Hi, I am retired and have losses in my discretionary trust. I have been offered a full time job and am wondering if I can invoice my employer instead of receiving a direct salary. I would imagine this would be cheaper for the employer and obviously beneficial to me to utilise losses. Thanks
I don't think PSI will necessarily stop you from doing this - contractors do it all the time. The point of PSI is to sweep up all those people trying to avoid paying tax via PAYG ... so PSI will force you to pay tax on the income as if you were a regular employee. I'm not sure what impact that has on the mechanics of working via a business vs personal and whether it makes it too difficult to do.
Some considerations: - are the losses income or capital? - have the trust made a family trust election to carry these forward? If you are an employee then no way to get the income into the trust directly. If you can contract to the company then maybe. But you are to overcome a variety of tests designed to prevent this. A good way forward may be to set up a new trust for investing and have this trust distribute to the old trust. Make sure you get proper advice though.
Terryw great advice. Yes the new rules for contractors are designed for exactly what this liverpool st is trying to do. Sound advice indeed.

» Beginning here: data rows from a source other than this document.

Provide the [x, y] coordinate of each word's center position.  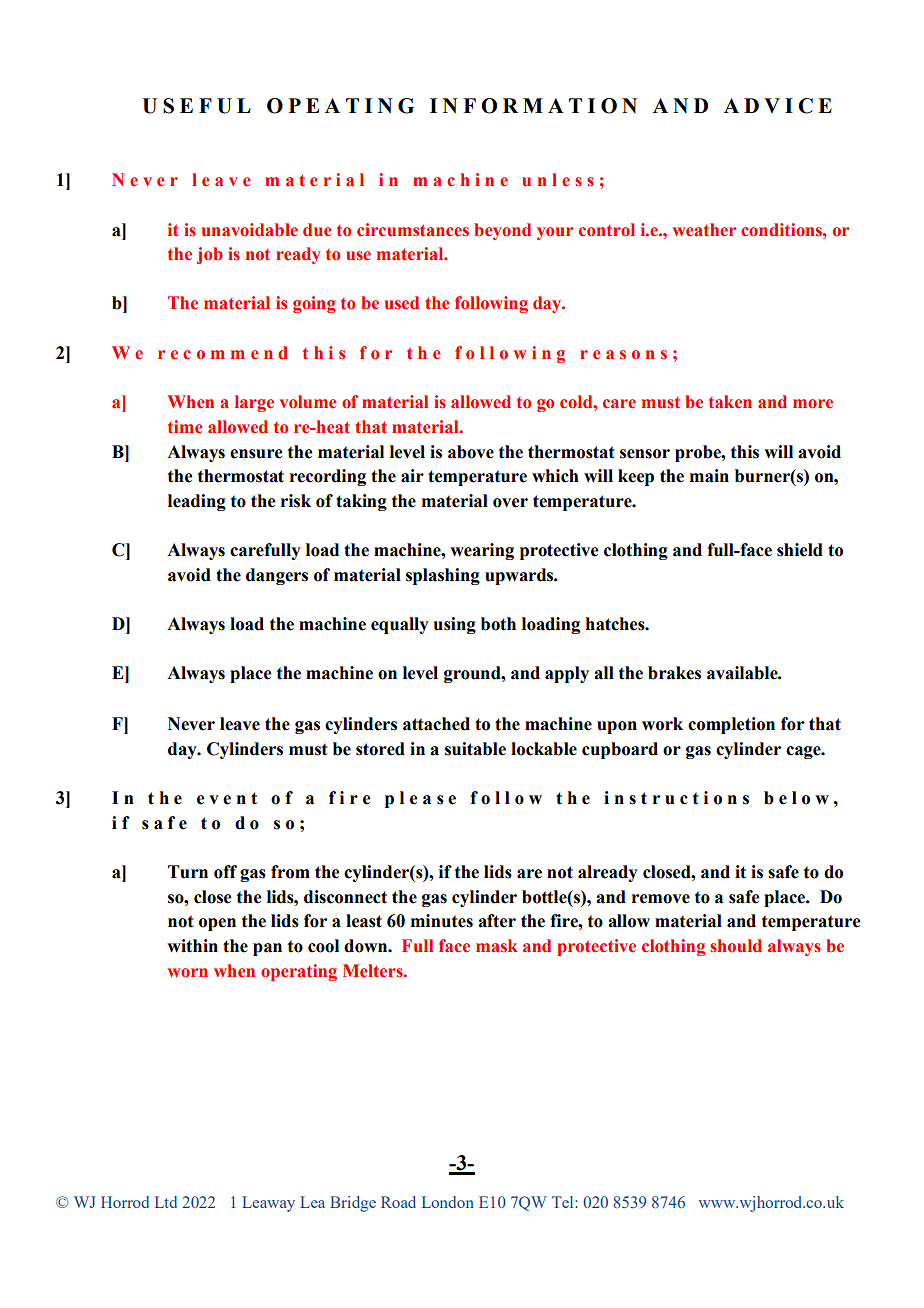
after [497, 921]
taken [730, 402]
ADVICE [778, 106]
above [471, 452]
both [498, 624]
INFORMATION [533, 106]
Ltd [166, 1202]
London [448, 1202]
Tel [564, 1202]
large [254, 403]
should [736, 946]
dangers [277, 576]
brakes [674, 673]
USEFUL [196, 106]
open [217, 924]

New Job Hi Jodie123, Sorry for delay. I haven't started the job as yet. Basically I took a redundancy with Defence and my wife and I went travelling overseas. I would have been happy to remain overseas in Asia but I was out ranked by management (AKA my wife) so we came back to Oz. During this time my clearance lapsed (Positive Vet). 2 months ago I was approached and offered a job with a consultancy firm in Sydney, unfortunately I am now undergoing a lengthy security assessment. I wasn't looking for work but I was a Navra "investor" so off I go to work. When I commence employment I will salary sacrifice into Superannuation and set up a drawdown what each month (I am over 60). LS.